Task to complete
Word for word, reproduce each of the entries.

:: Task inputs

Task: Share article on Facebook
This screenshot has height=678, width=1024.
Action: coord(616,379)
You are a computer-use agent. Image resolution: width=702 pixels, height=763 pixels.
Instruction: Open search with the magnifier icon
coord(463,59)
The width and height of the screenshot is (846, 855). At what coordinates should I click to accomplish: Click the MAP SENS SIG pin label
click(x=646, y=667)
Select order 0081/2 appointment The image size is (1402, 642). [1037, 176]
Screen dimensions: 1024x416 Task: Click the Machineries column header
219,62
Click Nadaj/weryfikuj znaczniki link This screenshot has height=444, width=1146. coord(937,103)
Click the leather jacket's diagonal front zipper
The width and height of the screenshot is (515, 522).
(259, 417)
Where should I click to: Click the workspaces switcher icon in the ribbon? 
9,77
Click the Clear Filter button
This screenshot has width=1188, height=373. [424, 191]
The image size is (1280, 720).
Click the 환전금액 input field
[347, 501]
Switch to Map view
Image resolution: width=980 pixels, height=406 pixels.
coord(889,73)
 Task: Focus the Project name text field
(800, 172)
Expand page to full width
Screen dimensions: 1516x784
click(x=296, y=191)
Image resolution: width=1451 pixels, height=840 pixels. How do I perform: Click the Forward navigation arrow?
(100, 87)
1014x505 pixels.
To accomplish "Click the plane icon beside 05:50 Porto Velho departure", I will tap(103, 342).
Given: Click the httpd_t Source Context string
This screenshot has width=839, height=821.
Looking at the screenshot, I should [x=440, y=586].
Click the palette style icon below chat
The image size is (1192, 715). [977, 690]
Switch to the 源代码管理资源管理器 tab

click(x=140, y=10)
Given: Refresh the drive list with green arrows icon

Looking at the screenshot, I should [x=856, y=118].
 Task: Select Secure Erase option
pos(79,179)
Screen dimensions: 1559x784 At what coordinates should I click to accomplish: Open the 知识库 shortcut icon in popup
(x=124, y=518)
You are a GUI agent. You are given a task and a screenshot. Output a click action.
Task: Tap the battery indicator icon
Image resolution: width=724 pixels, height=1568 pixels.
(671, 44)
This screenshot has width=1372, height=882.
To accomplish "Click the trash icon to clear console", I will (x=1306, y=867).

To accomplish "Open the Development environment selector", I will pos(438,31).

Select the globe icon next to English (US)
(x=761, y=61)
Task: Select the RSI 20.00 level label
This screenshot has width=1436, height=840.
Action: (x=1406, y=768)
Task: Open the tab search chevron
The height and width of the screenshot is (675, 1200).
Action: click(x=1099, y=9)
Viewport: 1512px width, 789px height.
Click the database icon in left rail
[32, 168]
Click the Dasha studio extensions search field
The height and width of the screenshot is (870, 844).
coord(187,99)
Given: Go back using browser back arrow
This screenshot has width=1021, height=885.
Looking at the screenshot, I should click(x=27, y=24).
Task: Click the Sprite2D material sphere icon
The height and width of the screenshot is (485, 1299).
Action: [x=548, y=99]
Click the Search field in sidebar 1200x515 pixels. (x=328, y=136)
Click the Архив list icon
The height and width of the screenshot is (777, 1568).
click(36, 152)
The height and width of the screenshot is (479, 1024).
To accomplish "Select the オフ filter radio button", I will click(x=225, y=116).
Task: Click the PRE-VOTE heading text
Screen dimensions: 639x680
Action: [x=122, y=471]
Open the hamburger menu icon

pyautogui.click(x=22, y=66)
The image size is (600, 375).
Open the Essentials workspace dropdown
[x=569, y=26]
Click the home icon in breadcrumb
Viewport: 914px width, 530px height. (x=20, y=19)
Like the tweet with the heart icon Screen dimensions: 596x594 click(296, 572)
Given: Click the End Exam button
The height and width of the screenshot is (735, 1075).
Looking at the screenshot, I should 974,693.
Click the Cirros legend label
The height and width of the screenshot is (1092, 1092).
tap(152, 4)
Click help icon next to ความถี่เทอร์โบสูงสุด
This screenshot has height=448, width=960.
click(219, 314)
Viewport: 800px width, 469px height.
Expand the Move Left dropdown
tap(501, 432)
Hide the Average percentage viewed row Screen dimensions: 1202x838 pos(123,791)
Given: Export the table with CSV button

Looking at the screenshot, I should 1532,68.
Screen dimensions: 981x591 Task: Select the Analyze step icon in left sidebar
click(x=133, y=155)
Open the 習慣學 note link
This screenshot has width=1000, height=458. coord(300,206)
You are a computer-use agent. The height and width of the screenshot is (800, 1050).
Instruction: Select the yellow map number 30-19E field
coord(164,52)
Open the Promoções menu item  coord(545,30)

::::

Solution to this exercise
Task: Share article on Facebook
This screenshot has height=678, width=1024.
Action: coord(616,379)
You are a computer-use agent. Image resolution: width=702 pixels, height=763 pixels.
Instruction: Open search with the magnifier icon
coord(463,59)
The width and height of the screenshot is (846, 855). At what coordinates should I click to accomplish: Click the MAP SENS SIG pin label
click(x=646, y=667)
Select order 0081/2 appointment The image size is (1402, 642). [1037, 176]
Screen dimensions: 1024x416 Task: Click the Machineries column header
219,62
Click Nadaj/weryfikuj znaczniki link This screenshot has height=444, width=1146. coord(937,103)
Click the leather jacket's diagonal front zipper
The width and height of the screenshot is (515, 522).
(259, 417)
Where should I click to: Click the workspaces switcher icon in the ribbon? 
9,77
Click the Clear Filter button
This screenshot has width=1188, height=373. [424, 191]
The image size is (1280, 720).
Click the 환전금액 input field
[347, 501]
Switch to Map view
Image resolution: width=980 pixels, height=406 pixels.
coord(889,73)
 Task: Focus the Project name text field
(800, 172)
Expand page to full width
Screen dimensions: 1516x784
click(x=296, y=191)
Image resolution: width=1451 pixels, height=840 pixels. How do I perform: Click the Forward navigation arrow?
(100, 87)
1014x505 pixels.
To accomplish "Click the plane icon beside 05:50 Porto Velho departure", I will tap(103, 342).
Given: Click the httpd_t Source Context string
This screenshot has width=839, height=821.
Looking at the screenshot, I should [x=440, y=586].
Click the palette style icon below chat
The image size is (1192, 715). [977, 690]
Switch to the 源代码管理资源管理器 tab

click(x=140, y=10)
Given: Refresh the drive list with green arrows icon

Looking at the screenshot, I should [x=856, y=118].
 Task: Select Secure Erase option
pos(79,179)
Screen dimensions: 1559x784 At what coordinates should I click to accomplish: Open the 知识库 shortcut icon in popup
(x=124, y=518)
You are a GUI agent. You are given a task and a screenshot. Output a click action.
Task: Tap the battery indicator icon
Image resolution: width=724 pixels, height=1568 pixels.
(671, 44)
This screenshot has width=1372, height=882.
To accomplish "Click the trash icon to clear console", I will (x=1306, y=867).

To accomplish "Open the Development environment selector", I will pos(438,31).

Select the globe icon next to English (US)
(x=761, y=61)
Task: Select the RSI 20.00 level label
This screenshot has width=1436, height=840.
Action: (x=1406, y=768)
Task: Open the tab search chevron
The height and width of the screenshot is (675, 1200).
Action: click(x=1099, y=9)
Viewport: 1512px width, 789px height.
Click the database icon in left rail
[32, 168]
Click the Dasha studio extensions search field
The height and width of the screenshot is (870, 844).
coord(187,99)
Given: Go back using browser back arrow
This screenshot has width=1021, height=885.
Looking at the screenshot, I should click(x=27, y=24).
Task: Click the Sprite2D material sphere icon
The height and width of the screenshot is (485, 1299).
Action: [x=548, y=99]
Click the Search field in sidebar 1200x515 pixels. (x=328, y=136)
Click the Архив list icon
The height and width of the screenshot is (777, 1568).
click(36, 152)
The height and width of the screenshot is (479, 1024).
To accomplish "Select the オフ filter radio button", I will click(x=225, y=116).
Task: Click the PRE-VOTE heading text
Screen dimensions: 639x680
Action: [x=122, y=471]
Open the hamburger menu icon

pyautogui.click(x=22, y=66)
The image size is (600, 375).
Open the Essentials workspace dropdown
[x=569, y=26]
Click the home icon in breadcrumb
Viewport: 914px width, 530px height. (x=20, y=19)
Like the tweet with the heart icon Screen dimensions: 596x594 click(296, 572)
Given: Click the End Exam button
The height and width of the screenshot is (735, 1075).
Looking at the screenshot, I should 974,693.
Click the Cirros legend label
The height and width of the screenshot is (1092, 1092).
tap(152, 4)
Click help icon next to ความถี่เทอร์โบสูงสุด
This screenshot has height=448, width=960.
click(219, 314)
Viewport: 800px width, 469px height.
Expand the Move Left dropdown
tap(501, 432)
Hide the Average percentage viewed row Screen dimensions: 1202x838 pos(123,791)
Given: Export the table with CSV button

Looking at the screenshot, I should 1532,68.
Screen dimensions: 981x591 Task: Select the Analyze step icon in left sidebar
click(x=133, y=155)
Open the 習慣學 note link
This screenshot has width=1000, height=458. coord(300,206)
You are a computer-use agent. The height and width of the screenshot is (800, 1050).
Instruction: Select the yellow map number 30-19E field
coord(164,52)
Open the Promoções menu item  coord(545,30)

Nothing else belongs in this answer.